[Stored data entries]
----------

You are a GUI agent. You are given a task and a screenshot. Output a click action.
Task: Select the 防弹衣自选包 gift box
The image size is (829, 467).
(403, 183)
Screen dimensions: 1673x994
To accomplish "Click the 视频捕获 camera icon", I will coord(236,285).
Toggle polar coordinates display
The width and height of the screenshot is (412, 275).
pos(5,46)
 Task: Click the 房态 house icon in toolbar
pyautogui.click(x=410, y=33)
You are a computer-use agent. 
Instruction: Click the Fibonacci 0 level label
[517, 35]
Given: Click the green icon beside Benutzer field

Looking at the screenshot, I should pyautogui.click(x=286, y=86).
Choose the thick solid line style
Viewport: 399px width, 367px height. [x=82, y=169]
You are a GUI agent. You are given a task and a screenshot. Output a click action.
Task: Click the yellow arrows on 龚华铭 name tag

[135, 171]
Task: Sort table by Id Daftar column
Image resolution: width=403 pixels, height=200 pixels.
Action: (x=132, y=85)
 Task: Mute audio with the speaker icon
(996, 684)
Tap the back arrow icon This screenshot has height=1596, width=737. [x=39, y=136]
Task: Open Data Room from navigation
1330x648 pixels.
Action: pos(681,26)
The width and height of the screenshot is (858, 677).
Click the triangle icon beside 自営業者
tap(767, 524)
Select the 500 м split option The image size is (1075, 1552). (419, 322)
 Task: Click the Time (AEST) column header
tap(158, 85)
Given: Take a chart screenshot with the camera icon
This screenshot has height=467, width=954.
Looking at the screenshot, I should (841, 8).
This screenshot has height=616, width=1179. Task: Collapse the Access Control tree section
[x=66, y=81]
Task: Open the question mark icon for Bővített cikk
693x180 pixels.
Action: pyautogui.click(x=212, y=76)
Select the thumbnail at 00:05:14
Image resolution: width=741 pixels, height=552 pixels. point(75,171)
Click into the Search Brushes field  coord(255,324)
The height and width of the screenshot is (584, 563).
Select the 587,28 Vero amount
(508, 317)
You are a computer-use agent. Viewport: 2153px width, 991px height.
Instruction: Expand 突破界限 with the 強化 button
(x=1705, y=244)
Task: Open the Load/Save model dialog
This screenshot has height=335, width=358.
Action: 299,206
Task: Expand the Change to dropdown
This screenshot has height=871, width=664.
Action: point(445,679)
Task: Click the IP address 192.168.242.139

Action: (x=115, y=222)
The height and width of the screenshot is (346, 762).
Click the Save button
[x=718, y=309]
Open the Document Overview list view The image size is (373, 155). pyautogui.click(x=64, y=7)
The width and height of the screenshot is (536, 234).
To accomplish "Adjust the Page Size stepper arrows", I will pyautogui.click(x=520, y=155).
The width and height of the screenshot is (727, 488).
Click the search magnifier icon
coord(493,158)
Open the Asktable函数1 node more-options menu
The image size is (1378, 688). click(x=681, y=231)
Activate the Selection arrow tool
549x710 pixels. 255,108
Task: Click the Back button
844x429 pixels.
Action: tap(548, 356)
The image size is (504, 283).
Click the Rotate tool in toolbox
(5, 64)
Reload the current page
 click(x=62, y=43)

----------

**What to do:** Copy every line of the listing above without any changes.

**Response to the exercise:**
You are a GUI agent. You are given a task and a screenshot. Output a click action.
Task: Select the 防弹衣自选包 gift box
The image size is (829, 467).
(403, 183)
Screen dimensions: 1673x994
To accomplish "Click the 视频捕获 camera icon", I will coord(236,285).
Toggle polar coordinates display
The width and height of the screenshot is (412, 275).
pos(5,46)
 Task: Click the 房态 house icon in toolbar
pyautogui.click(x=410, y=33)
You are a computer-use agent. 
Instruction: Click the Fibonacci 0 level label
[517, 35]
Given: Click the green icon beside Benutzer field

Looking at the screenshot, I should pyautogui.click(x=286, y=86).
Choose the thick solid line style
Viewport: 399px width, 367px height. [x=82, y=169]
You are a GUI agent. You are given a task and a screenshot. Output a click action.
Task: Click the yellow arrows on 龚华铭 name tag

[135, 171]
Task: Sort table by Id Daftar column
Image resolution: width=403 pixels, height=200 pixels.
Action: (x=132, y=85)
 Task: Mute audio with the speaker icon
(996, 684)
Tap the back arrow icon This screenshot has height=1596, width=737. [x=39, y=136]
Task: Open Data Room from navigation
1330x648 pixels.
Action: pos(681,26)
The width and height of the screenshot is (858, 677).
Click the triangle icon beside 自営業者
tap(767, 524)
Select the 500 м split option The image size is (1075, 1552). (419, 322)
 Task: Click the Time (AEST) column header
tap(158, 85)
Given: Take a chart screenshot with the camera icon
This screenshot has height=467, width=954.
Looking at the screenshot, I should (841, 8).
This screenshot has height=616, width=1179. Task: Collapse the Access Control tree section
[x=66, y=81]
Task: Open the question mark icon for Bővített cikk
693x180 pixels.
Action: pyautogui.click(x=212, y=76)
Select the thumbnail at 00:05:14
Image resolution: width=741 pixels, height=552 pixels. point(75,171)
Click into the Search Brushes field  coord(255,324)
The height and width of the screenshot is (584, 563).
Select the 587,28 Vero amount
(508, 317)
You are a computer-use agent. Viewport: 2153px width, 991px height.
Instruction: Expand 突破界限 with the 強化 button
(x=1705, y=244)
Task: Open the Load/Save model dialog
This screenshot has height=335, width=358.
Action: 299,206
Task: Expand the Change to dropdown
This screenshot has height=871, width=664.
Action: point(445,679)
Task: Click the IP address 192.168.242.139

Action: (x=115, y=222)
The height and width of the screenshot is (346, 762).
Click the Save button
[x=718, y=309]
Open the Document Overview list view The image size is (373, 155). pyautogui.click(x=64, y=7)
The width and height of the screenshot is (536, 234).
To accomplish "Adjust the Page Size stepper arrows", I will pyautogui.click(x=520, y=155).
The width and height of the screenshot is (727, 488).
Click the search magnifier icon
coord(493,158)
Open the Asktable函数1 node more-options menu
The image size is (1378, 688). click(x=681, y=231)
Activate the Selection arrow tool
549x710 pixels. 255,108
Task: Click the Back button
844x429 pixels.
Action: tap(548, 356)
The image size is (504, 283).
Click the Rotate tool in toolbox
(5, 64)
Reload the current page
 click(x=62, y=43)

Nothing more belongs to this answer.